Mencoba Mitos Beringin Kembar di Yogyakarta

Berlibur ke Yogyakarta, biasanya tempat wisata yang banyak dituju para pelancong adalah kawasan Malioboro. Tetapi pernahkah Anda menikmati suasana malam di alun-alun Yogyakarta?

Keraton Yogyakarta memiliki dua alun-alun, masyarakat setempat mengenalnya sebagai Alun-alun Lor, terletak di halaman depan Keraton dan Alun-alun Kidul yang berada di sebelah selatan Keraton. Setiap malam minggu, kedua alun-alun ini biasanya ramai dikunjungi, baik warga setempat maupun wisatawan. Alun-alun Kidul biasanya lebih ramai pengunjung dibanding Alun-alun Lor. Barangkali karena di lapangan ini terdapat dua pohon beringin kembar yang telah lama menyimpan mitos.

36 (35)Sekilas memang tidak ada yang istimewa dari kedua pohon raksasa tersebut. Tetapi mitos yang telah lama berkembang di masyarakat Jogja inilah yang membuat penasaran banyak orang. Konon, jika seseorang berhasil melewati celah dari kedua pohon itu dengan mata tertutup, semua permintaannya akan terkabul. Bahkan jika sepasang kekasih berhasil melewati celah ini bersama-sama dengan mata tertutup, maka hubungannya pun akan langgeng.

Beberapa orang berhasil melewati celah di antara kedua pohon ini pada kesempatan pertama, tetapi lebih banyak yang memerlukan usaha berkali-kali sebelum akhirnya bisa melewati celah kedua pohon beringin ini. Oleh masyarakat sekitar, permainan melewati celah beringin ini dinamakan “Masangin” (masuk di antara dua pohon beringin).

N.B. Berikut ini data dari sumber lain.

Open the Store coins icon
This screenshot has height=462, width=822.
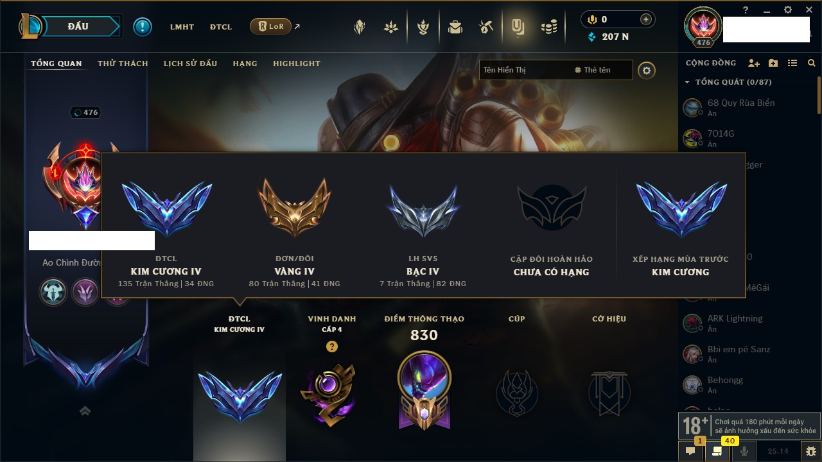(548, 27)
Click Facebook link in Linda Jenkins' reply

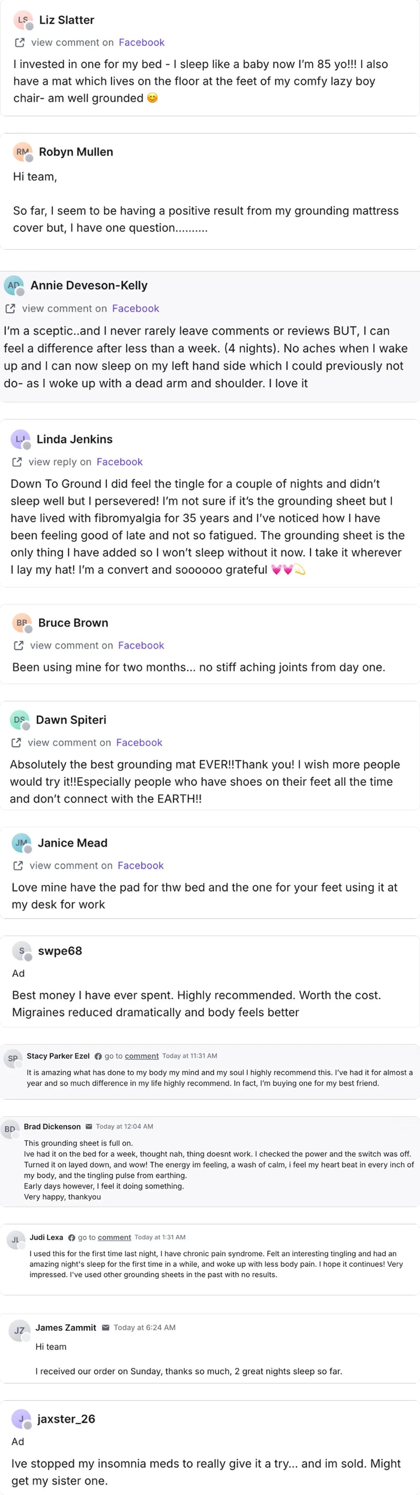point(120,462)
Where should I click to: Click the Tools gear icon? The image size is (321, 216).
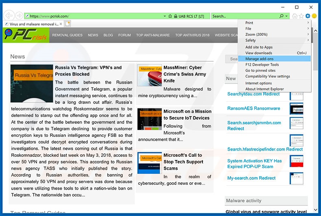(308, 16)
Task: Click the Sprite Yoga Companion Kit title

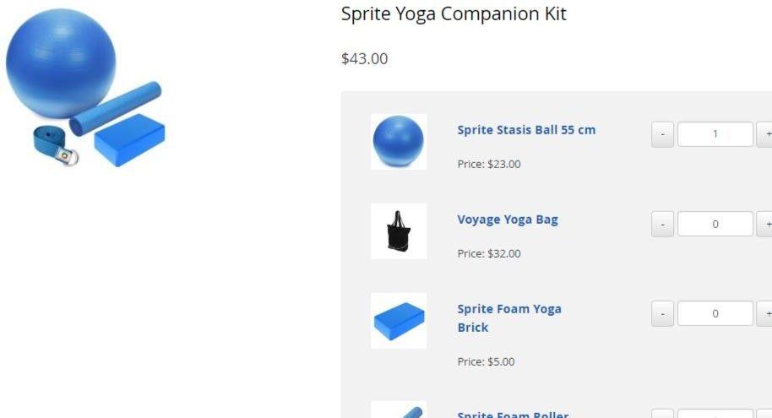Action: pyautogui.click(x=454, y=14)
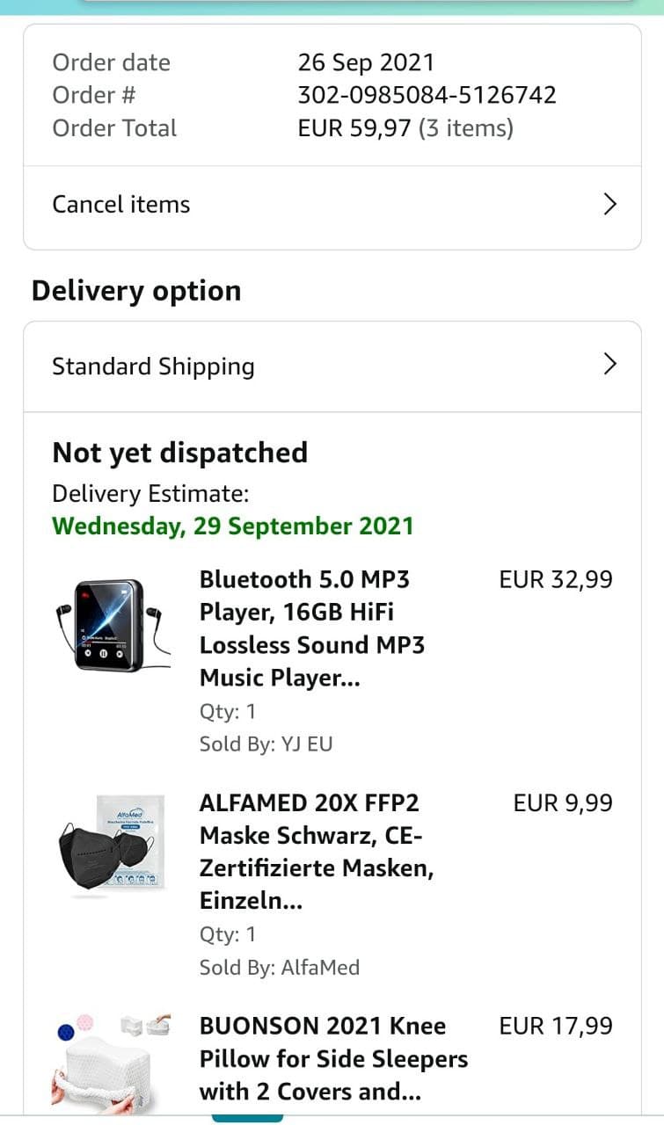Open the Cancel items chevron arrow

point(610,205)
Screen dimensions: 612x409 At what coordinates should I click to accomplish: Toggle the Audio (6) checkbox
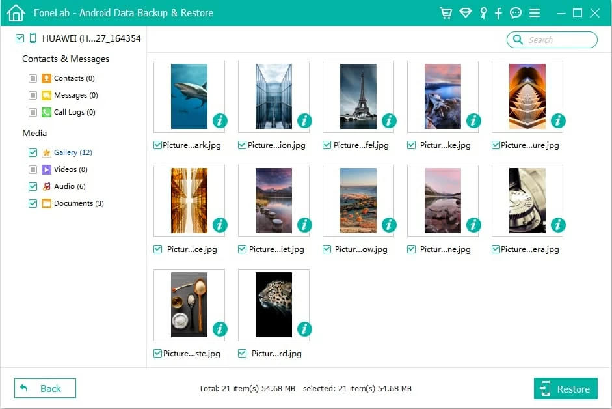[x=33, y=186]
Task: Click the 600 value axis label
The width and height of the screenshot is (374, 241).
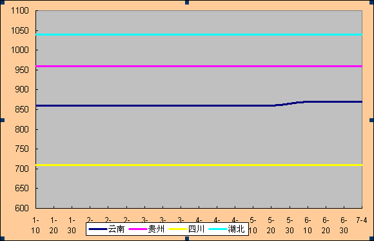Action: pyautogui.click(x=22, y=208)
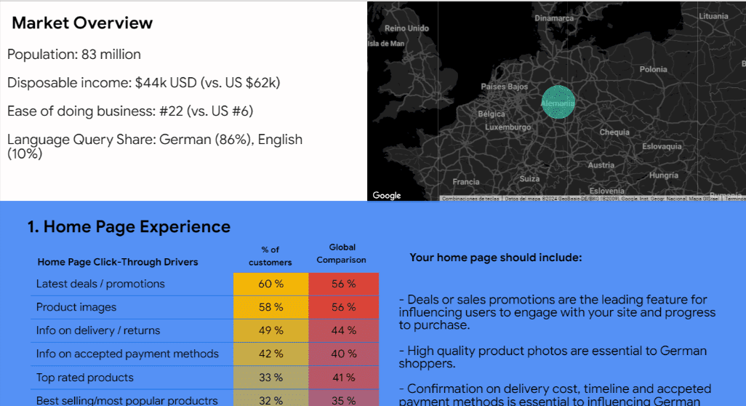
Task: Click the Info on accepted payment methods row
Action: (204, 354)
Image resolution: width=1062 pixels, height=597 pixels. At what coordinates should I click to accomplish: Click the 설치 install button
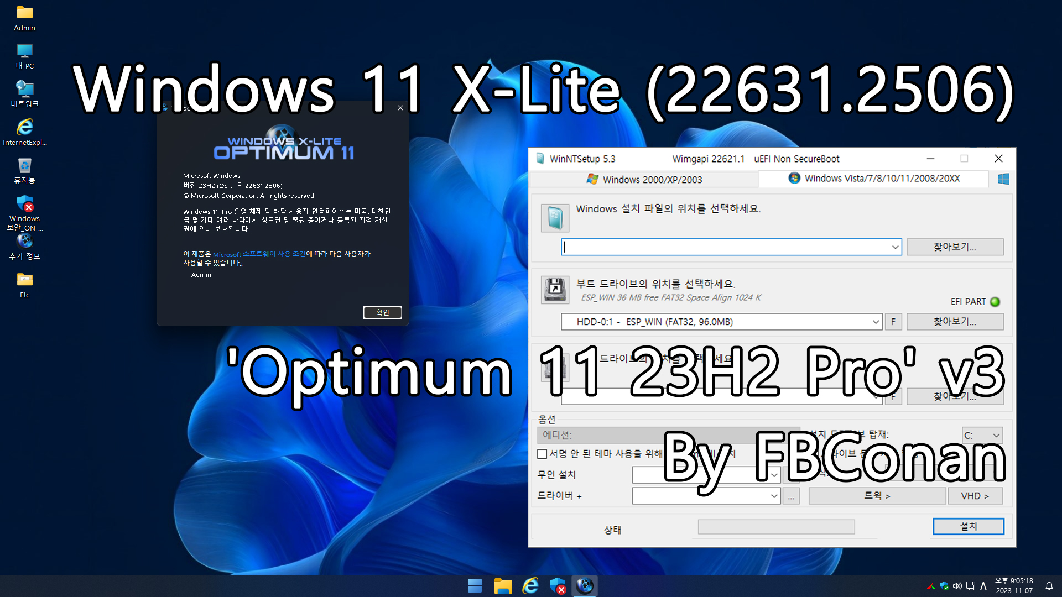[968, 526]
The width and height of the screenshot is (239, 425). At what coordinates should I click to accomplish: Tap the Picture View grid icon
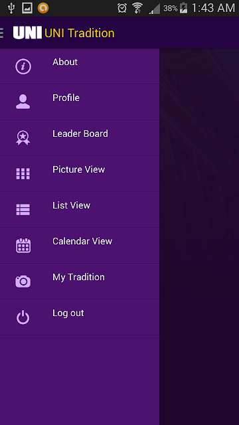[x=23, y=174]
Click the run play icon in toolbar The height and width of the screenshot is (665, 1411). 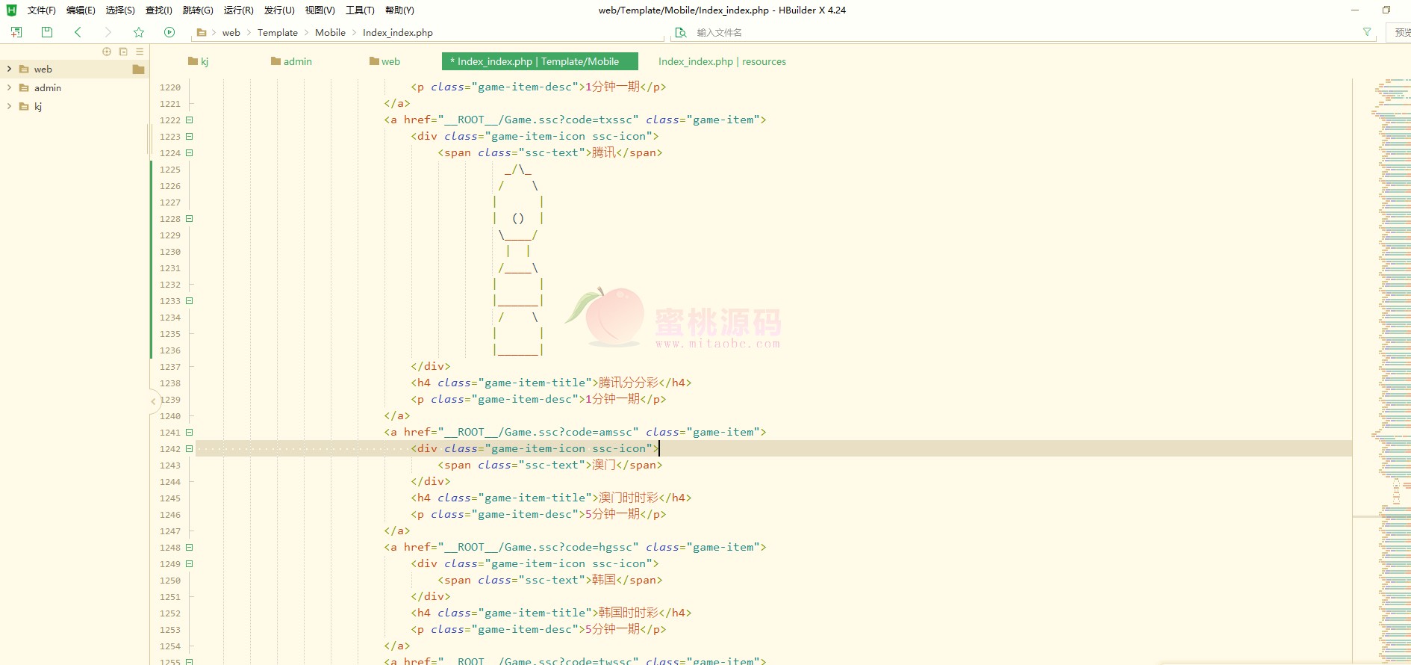(x=169, y=32)
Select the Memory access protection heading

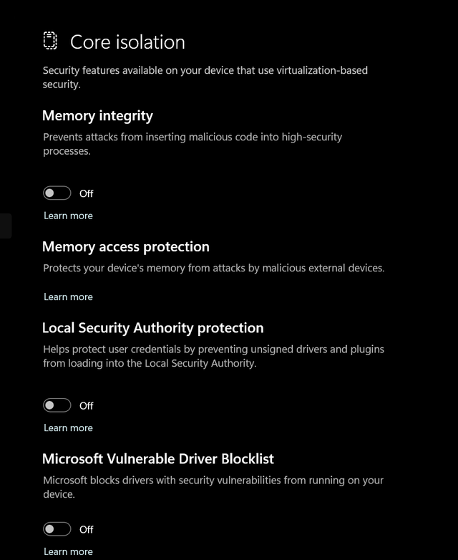click(126, 246)

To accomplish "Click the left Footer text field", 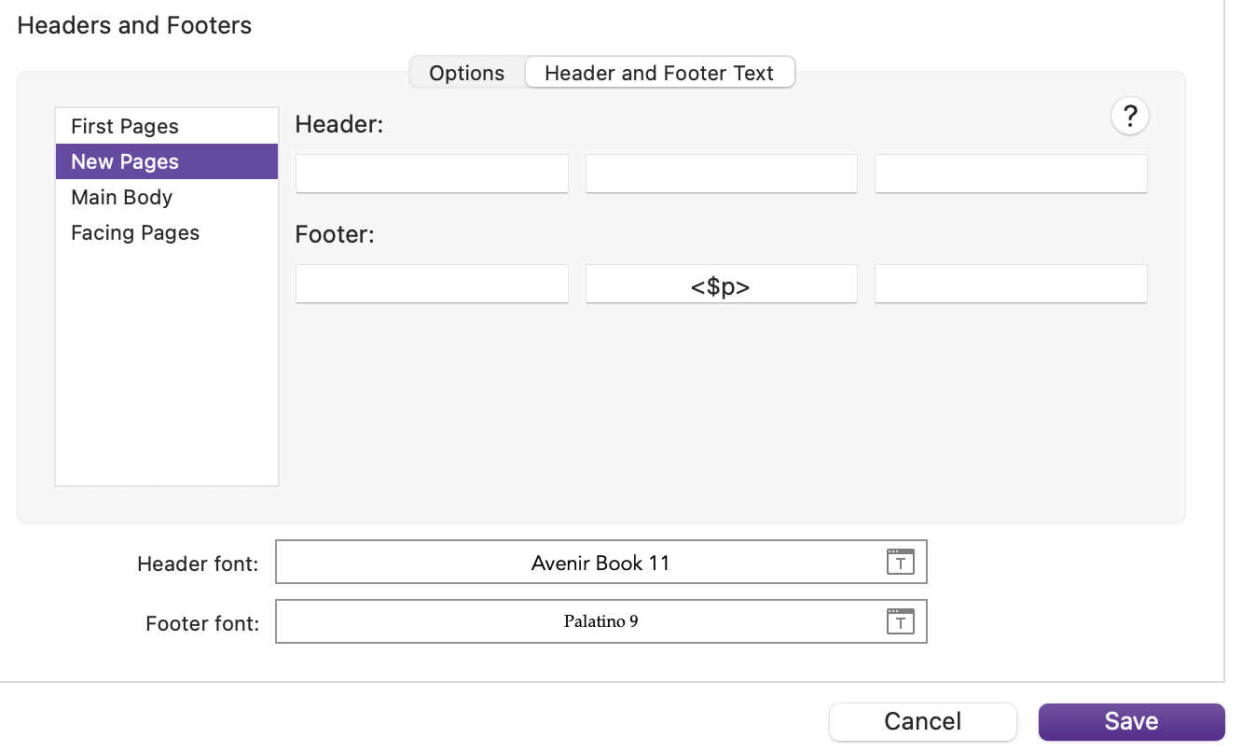I will coord(432,284).

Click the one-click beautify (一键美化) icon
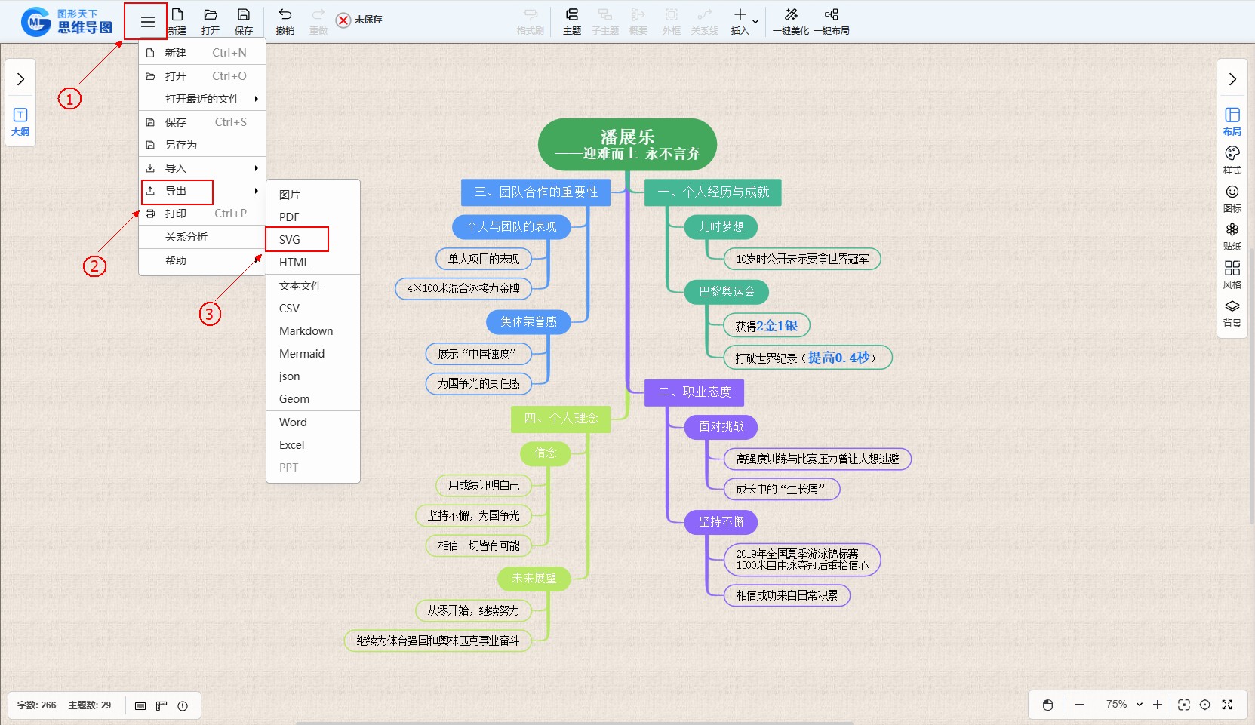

Tidak sedikit mereka yang mencoba Masangin, justru berjalan menjauhi beringin, berputar arah, atau bahkan menabrak beton yang memagari beringin. Padahal celah di antara dua pohon beringin tersebut sangat lebar. Inilah yang membuat wisatawan semakin penasaran mencobanya, terlebih pada saat malam hari. Masyarakat mempercayai, bermain Masangin di waktu malam lebih menantang karena suasana atmosfer di bawah pohon beringin ini yang berbeda.

Menurut cerita masyarakat setempat, dahulu kala pada masa kerajaan Sultan Hamengkubuwono I ada seorang putri yang cantik rupawan. Kecantikannya begitu terkenal, banyak pemuda yang jatuh hati dan ingin melamarnya. Namun tidaklah mudah untuk menaklukkan hati sang putri, ada syarat yang harus dipenuhi, yaitu pemuda yang melamarnya harus dapat melewati celah pohon beringin kembar dengan mata tertutup.

Konon, menurut Sultan orang yang dapat melewati celah beringin tersebut adalah seseorang yang mempunyai hati bersih dan tulus. Banyak yang mencoba, tetapi tidak ada yang berhasil, kecuali anak Prabu Siliwangi yang akhirnya menjadi suami sang putri. Selain itu, tempat ini pernah dijadikan sebagai pertahanan gaib untuk mengecoh pasukan Belanda yang ingin menyerang keraton agar mereka kehilangan arah.

36 (37)Kini, permainan Masangin ini dimanfaatkan sejumlah warga untuk menawarkan jasa sewa penutup mata. Jika tidak membawa kain sebagai penutup, pengunjung bisa menyewanya dengan membayar Rp 4.000. Percaya atau tidak, namun mitos tersebut layaknya usaha memperjuangkan cita-cita yang tak selalu berjalan mulus.

Saat senja hingga tengah malam, di alun-alun ini juga diramaikan sepeda dan odong-odong hias. Kendaraan modifikasi dengan beraneka bentuk dan dihiasi lampu-lampu kecil berwarna-warni ini menjadi daya tarik tersendiri. Lelah bermain masangin, warga dapat bersantai mengayuh sepeda atau odong-odong mengelilingi alun-alun ini.